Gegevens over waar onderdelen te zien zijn

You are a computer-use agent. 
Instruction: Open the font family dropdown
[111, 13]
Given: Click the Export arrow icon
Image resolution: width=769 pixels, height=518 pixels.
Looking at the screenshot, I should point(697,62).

_Vereisten_
Neem de bovenstaande gegevens woordelijk over, van de eerste tot en met de laatste regel.

_Juiste uitkomst_
You are a computer-use agent. 
Instruction: Open the font family dropdown
[111, 13]
Given: Click the Export arrow icon
Image resolution: width=769 pixels, height=518 pixels.
Looking at the screenshot, I should point(697,62).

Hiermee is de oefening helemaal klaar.